◆ Your assignment ◆
Every line in the listing that holds "Save" counts once; state the total and nothing more.
*** Data supplied ***
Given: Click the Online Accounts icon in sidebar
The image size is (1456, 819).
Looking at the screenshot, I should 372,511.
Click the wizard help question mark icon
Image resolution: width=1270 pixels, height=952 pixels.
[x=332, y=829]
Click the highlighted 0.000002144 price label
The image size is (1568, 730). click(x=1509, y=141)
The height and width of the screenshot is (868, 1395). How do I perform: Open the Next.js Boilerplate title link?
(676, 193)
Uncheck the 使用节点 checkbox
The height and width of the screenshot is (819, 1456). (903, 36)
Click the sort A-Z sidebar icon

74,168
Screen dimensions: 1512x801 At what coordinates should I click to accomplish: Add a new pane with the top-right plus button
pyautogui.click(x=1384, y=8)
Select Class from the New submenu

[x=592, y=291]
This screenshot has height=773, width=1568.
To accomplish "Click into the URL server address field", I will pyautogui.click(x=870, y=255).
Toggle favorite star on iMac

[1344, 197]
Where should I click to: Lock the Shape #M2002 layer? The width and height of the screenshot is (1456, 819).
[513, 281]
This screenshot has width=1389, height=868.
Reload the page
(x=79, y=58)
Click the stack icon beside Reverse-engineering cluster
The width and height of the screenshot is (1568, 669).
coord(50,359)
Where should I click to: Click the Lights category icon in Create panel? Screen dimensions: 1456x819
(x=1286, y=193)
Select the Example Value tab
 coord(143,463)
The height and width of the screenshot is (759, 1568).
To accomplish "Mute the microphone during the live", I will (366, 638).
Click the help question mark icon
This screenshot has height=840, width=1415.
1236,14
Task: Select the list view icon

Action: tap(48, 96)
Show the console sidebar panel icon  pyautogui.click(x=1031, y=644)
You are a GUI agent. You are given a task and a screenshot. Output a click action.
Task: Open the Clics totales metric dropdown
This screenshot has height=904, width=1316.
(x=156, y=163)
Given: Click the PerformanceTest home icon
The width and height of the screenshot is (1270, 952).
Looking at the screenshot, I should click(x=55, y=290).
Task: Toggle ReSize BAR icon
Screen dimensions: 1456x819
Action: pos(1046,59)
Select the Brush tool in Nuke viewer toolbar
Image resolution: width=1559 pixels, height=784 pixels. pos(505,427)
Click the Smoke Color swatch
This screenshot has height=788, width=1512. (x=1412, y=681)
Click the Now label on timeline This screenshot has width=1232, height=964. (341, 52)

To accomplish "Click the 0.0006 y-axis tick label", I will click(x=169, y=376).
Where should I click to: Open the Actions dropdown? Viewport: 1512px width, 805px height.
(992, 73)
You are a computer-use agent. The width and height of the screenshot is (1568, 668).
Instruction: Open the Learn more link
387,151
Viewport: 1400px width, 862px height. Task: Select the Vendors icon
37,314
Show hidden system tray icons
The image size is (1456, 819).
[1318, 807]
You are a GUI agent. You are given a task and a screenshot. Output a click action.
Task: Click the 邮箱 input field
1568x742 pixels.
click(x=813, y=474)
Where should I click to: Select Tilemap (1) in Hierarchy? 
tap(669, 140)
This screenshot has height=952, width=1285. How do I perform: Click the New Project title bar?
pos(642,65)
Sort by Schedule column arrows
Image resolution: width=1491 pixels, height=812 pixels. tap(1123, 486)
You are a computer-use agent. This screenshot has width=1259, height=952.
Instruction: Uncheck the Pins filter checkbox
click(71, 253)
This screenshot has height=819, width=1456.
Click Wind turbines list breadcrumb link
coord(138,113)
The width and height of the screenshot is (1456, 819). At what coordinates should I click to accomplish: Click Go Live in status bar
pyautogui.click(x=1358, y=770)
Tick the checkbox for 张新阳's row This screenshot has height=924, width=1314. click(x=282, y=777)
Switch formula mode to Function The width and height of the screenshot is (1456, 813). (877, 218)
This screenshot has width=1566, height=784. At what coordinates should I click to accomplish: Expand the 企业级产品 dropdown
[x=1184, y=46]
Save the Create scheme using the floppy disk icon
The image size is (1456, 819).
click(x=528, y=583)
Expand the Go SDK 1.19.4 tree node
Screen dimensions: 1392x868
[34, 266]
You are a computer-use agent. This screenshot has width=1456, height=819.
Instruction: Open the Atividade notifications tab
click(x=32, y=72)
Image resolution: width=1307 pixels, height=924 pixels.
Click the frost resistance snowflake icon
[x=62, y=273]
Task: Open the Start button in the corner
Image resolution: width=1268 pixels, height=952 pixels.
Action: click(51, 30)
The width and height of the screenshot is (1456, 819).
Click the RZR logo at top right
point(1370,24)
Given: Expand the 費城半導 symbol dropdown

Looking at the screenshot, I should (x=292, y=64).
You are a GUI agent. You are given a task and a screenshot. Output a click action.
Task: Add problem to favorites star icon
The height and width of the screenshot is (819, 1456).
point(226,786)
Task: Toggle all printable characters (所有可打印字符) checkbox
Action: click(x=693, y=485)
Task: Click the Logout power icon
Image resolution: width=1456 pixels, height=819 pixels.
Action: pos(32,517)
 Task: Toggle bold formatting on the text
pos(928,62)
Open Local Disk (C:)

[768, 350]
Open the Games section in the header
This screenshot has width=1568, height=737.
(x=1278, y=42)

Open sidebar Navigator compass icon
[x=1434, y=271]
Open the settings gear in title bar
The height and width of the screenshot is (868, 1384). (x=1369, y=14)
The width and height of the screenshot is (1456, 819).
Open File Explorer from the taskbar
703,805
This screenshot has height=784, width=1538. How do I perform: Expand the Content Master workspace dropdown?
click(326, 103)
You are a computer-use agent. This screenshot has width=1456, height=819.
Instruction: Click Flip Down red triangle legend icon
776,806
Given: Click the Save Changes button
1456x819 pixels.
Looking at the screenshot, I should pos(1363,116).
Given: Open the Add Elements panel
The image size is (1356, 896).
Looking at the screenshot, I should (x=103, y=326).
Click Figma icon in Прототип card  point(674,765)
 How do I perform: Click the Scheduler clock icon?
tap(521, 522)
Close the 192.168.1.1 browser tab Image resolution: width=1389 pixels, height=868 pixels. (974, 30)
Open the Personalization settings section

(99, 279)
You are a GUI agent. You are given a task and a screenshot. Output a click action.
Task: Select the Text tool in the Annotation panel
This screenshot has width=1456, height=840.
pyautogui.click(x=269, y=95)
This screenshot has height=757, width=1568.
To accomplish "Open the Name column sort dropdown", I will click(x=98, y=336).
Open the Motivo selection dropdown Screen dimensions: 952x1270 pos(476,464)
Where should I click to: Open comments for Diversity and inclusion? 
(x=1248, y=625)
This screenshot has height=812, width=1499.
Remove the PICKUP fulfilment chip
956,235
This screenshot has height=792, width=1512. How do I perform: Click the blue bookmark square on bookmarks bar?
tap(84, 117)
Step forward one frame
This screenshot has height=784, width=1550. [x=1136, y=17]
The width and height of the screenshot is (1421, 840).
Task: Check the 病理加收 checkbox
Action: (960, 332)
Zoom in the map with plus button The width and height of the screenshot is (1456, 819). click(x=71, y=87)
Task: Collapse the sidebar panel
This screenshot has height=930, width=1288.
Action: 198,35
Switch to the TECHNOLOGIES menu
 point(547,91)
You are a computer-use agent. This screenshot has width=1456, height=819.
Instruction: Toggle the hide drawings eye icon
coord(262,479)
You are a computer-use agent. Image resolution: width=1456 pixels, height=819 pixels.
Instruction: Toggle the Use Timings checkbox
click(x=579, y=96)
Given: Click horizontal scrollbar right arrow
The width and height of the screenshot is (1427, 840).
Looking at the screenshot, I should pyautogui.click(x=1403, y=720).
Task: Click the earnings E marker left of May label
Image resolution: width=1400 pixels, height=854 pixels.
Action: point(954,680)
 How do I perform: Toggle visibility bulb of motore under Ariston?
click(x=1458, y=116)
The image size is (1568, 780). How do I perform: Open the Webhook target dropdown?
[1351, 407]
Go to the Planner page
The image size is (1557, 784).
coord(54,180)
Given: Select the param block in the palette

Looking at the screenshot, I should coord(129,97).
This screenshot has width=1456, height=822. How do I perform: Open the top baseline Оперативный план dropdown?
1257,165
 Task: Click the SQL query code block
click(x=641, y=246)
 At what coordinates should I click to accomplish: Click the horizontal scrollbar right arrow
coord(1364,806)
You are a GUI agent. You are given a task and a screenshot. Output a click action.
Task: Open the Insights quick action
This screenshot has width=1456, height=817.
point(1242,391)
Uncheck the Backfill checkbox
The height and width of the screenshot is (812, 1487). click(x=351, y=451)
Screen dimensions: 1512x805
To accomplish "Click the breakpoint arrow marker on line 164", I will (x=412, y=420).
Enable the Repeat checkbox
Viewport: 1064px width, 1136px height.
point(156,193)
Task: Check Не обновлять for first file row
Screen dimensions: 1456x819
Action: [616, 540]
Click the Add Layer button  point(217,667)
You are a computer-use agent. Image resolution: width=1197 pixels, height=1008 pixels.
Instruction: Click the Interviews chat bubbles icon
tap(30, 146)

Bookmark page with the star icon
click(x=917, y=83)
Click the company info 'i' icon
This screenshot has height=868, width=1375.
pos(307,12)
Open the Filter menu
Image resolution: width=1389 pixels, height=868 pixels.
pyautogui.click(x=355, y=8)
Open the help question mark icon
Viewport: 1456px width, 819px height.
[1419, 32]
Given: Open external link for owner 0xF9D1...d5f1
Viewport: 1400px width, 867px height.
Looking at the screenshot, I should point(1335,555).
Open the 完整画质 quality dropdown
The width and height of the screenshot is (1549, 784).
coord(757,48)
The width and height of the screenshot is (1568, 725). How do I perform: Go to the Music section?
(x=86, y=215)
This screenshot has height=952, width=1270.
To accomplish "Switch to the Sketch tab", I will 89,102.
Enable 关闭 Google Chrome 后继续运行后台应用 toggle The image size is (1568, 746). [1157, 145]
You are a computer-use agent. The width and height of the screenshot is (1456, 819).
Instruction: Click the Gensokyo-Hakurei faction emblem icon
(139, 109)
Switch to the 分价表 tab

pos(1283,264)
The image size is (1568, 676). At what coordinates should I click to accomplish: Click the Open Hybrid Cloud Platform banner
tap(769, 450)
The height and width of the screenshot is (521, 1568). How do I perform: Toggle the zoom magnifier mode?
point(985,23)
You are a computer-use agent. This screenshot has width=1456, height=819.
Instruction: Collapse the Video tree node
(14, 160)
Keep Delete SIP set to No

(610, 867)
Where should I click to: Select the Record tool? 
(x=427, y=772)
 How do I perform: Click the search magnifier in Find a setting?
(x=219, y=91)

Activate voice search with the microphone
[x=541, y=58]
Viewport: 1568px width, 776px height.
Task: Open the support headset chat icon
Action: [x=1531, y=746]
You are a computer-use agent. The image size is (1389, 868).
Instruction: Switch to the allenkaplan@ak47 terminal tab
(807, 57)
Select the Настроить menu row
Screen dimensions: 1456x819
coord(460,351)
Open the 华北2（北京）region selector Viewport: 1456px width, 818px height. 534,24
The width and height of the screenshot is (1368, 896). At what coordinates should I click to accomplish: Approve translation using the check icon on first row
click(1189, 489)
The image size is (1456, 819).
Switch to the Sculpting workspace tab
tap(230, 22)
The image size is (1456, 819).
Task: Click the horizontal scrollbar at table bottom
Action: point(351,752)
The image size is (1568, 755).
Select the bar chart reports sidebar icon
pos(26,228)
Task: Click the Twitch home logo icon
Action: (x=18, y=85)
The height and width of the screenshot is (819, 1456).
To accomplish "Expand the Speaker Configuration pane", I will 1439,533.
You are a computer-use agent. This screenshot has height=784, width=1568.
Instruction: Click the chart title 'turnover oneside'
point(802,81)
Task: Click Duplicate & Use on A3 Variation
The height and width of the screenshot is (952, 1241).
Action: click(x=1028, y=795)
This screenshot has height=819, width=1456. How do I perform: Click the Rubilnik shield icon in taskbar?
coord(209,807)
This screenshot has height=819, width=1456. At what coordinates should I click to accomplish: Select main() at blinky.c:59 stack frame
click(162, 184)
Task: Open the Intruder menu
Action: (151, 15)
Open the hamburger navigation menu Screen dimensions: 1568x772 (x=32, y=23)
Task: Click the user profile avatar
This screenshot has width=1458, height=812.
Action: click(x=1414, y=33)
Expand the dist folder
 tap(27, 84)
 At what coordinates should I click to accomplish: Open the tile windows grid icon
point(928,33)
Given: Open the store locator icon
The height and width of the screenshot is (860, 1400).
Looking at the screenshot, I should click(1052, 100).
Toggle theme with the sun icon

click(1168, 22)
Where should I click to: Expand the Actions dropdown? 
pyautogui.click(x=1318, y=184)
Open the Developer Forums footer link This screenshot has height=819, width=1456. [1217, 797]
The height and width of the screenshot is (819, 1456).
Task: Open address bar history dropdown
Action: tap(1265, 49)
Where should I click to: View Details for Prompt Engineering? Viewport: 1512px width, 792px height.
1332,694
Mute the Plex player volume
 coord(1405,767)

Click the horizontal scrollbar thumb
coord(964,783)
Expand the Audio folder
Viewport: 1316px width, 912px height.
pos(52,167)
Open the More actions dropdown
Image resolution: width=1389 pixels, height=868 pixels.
***
◆ Finished exercise ◆
2